The Web Sri Lanka In Focus

Thursday 12 June 2008

Sri Lanka says peace brokers can't visit rebel north

Sri Lanka has refused requests by Norwegian peace mediators to visit rebel territory, and said fresh peace talks hinged on Tamil Tiger guarantees to lay down arms and stick to a negotiation timetable. Nordic ceasefire monitors quit the country this year after the six-year Norway brokered truce disintegrated.
Earlier this week, Seewaratnam Puleedevan, secretary-general of the rebels' Peace Secretariat, said he wanted to meet directly with peace facilitators.
However, the government said the team headed by Norway's Special Peace Envoy John Hansen Baur, would, for now, not be allowed to visit the rebels' northern stronghold.
"We don't want -- Mr. Baur coming up, so that they can take photograph of him and say 'Mr. Baur has come to see the terrible sufferings inflicted on Tamil people of the Tamil Ealam'. It can't be propaganda," Rajiva Wijesinghe, the secretary general of the Secretariat for Coordinating the Peace Process (SCOPP), told Reuters on late Wednesday.
"Baur had wanted to go. But we have told him, we want a very clear idea of why you are going. It would mean a commitment of the LTTE and what they want Baur to come and talk about."
The government said it would only reconsider restarting the dead peace process when the rebels agreed to a clear road map to ending the 25-year civil war that has killed more than 70,000 people.
The government's stance comes amid intensified fighting between the military and rebels who want an independent state in the north and east.
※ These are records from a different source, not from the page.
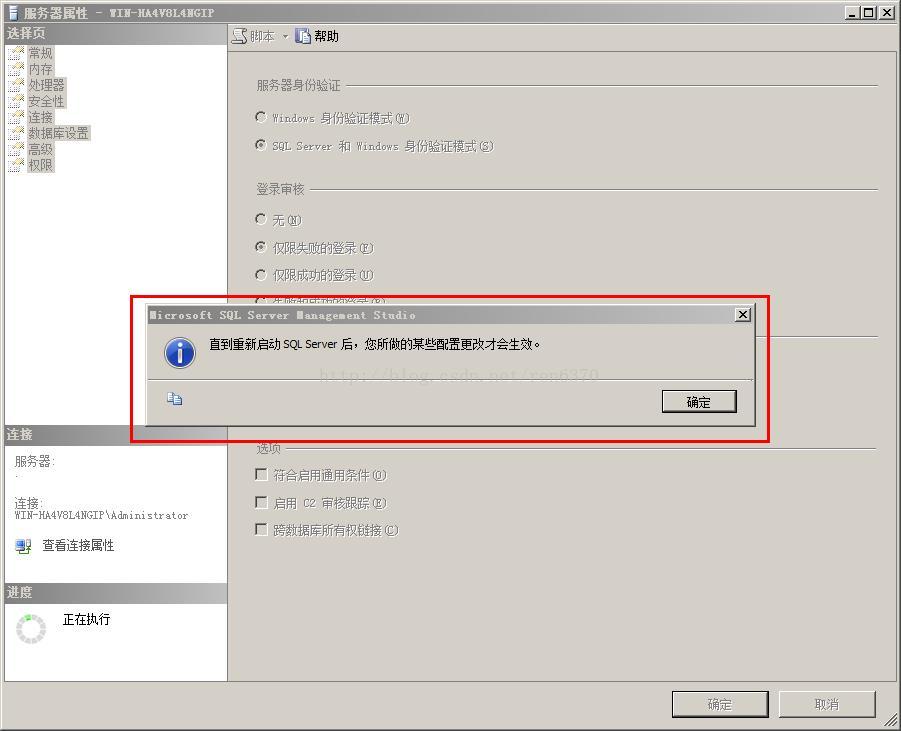Click 取消 at the bottom of the window
This screenshot has width=901, height=731.
827,704
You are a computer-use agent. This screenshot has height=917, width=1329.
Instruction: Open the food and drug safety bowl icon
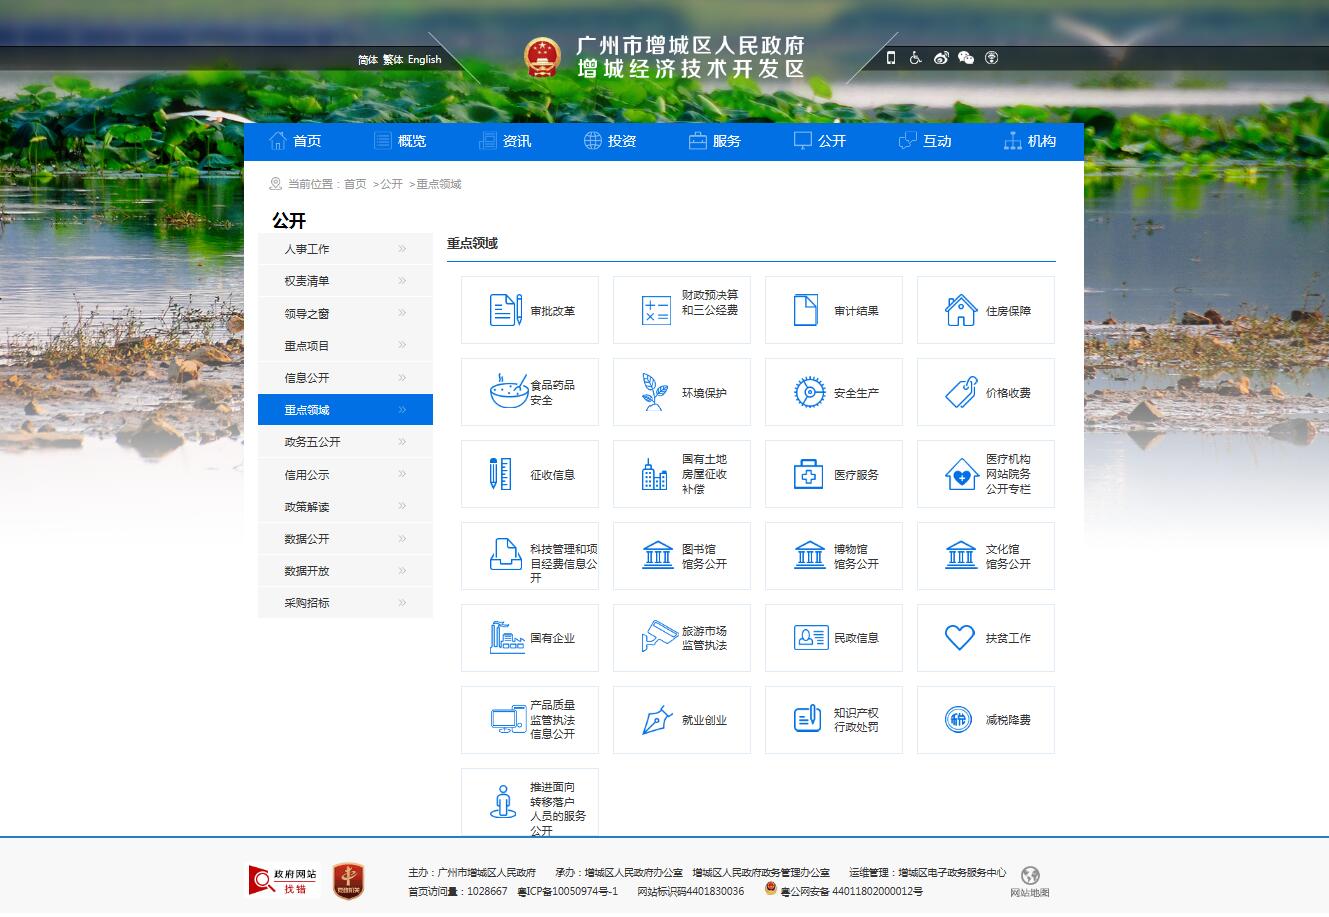(509, 392)
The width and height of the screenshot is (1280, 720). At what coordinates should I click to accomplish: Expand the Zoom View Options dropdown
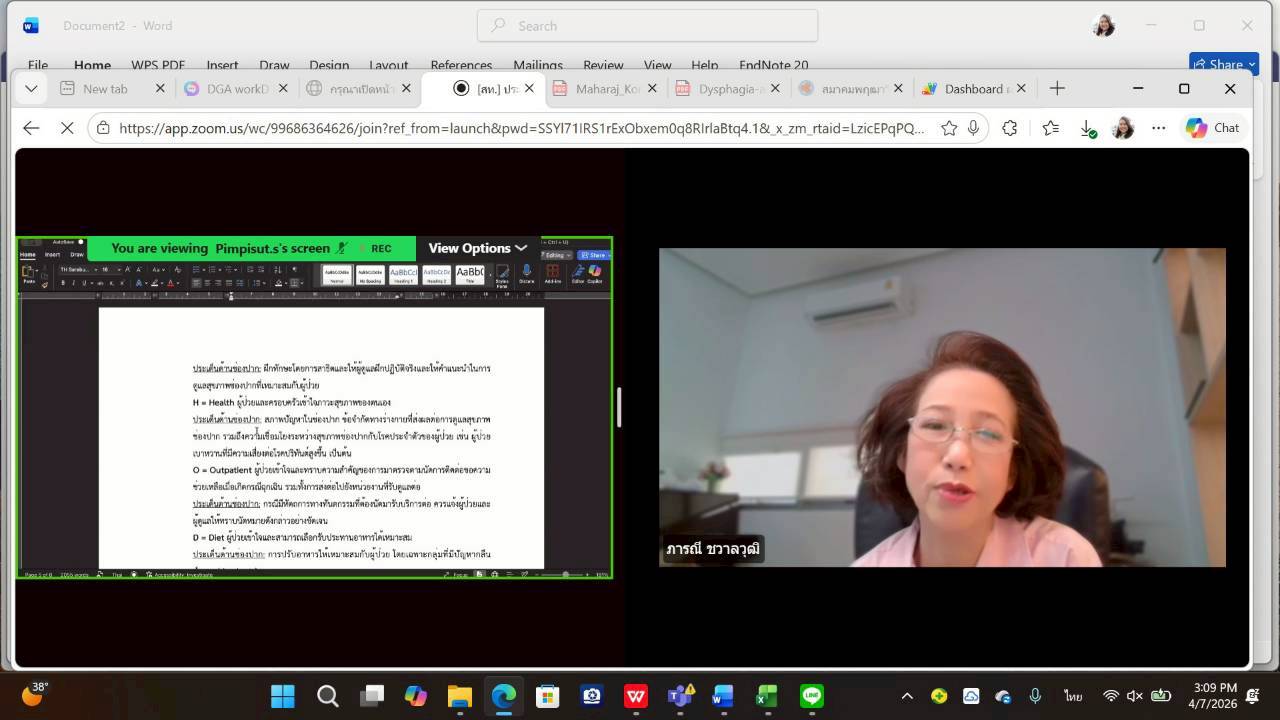[477, 248]
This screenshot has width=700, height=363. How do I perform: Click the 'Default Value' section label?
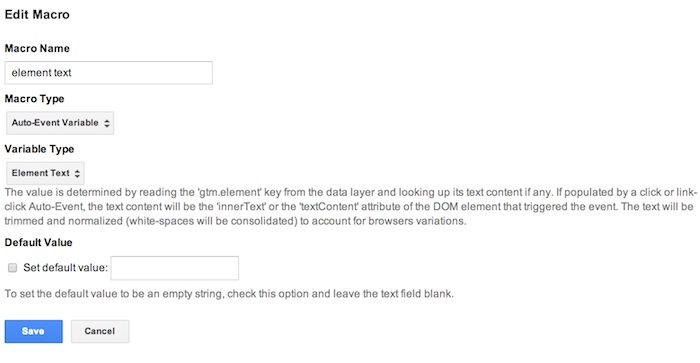tap(38, 242)
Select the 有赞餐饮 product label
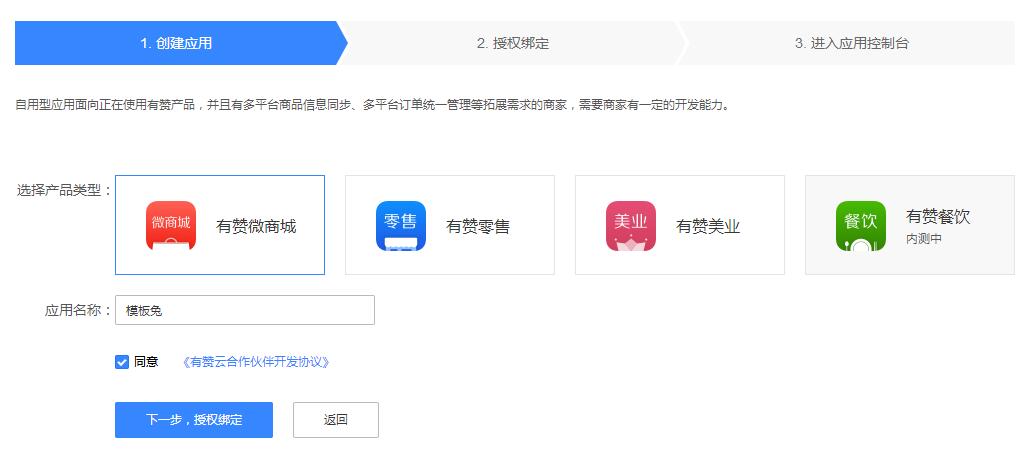Image resolution: width=1026 pixels, height=457 pixels. coord(938,217)
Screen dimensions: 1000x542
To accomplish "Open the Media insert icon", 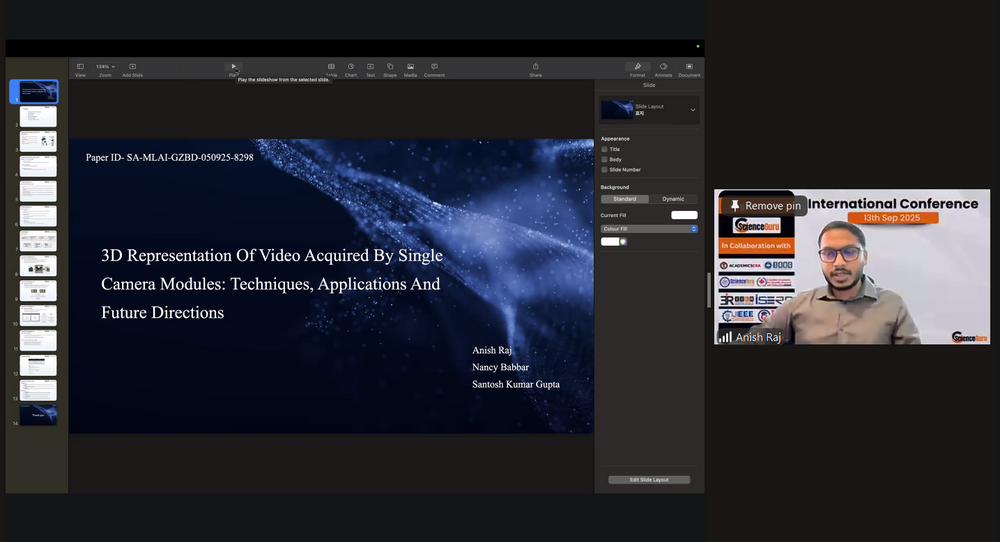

"What the Sri Lankan government wants is -- the Norwegians have to give us a clear road map," said Wijesinghe.
"Unless you have a clear road map that leads to a democratic political solution, I don't think you can take any LTTE claim to negotiate a deal.
"Part of that road map would be a ceasefire and commitment ... guaranteeing of laying down of arms. That road map should make very clear to us, there is a very genuine commitment to negotiate to a political solution."
If the Tigers want to pursue peace talks without laying down arms, they should at least guarantee de-commissioning of arms, Wijesinghe added.
Meanwhile, the military said they said on Thursday they were closing in on rebel leader Valupillai Prabhakan.
"The Security Forces are attacking Mullaittiuvu, Prabhakaran's hideout, from several directions. The army's aim is to capture Prabhakaran, who is holed up in a bunker, alive," army commander Lieutenant-General Sarath Fonseka said.
"Prabhakaran is believed to be living in an underground bunker in the area. Forces have already regained several hundred square kilometres where the Tigers held sway and they have to march forward another 21 miles to achieve the final goals."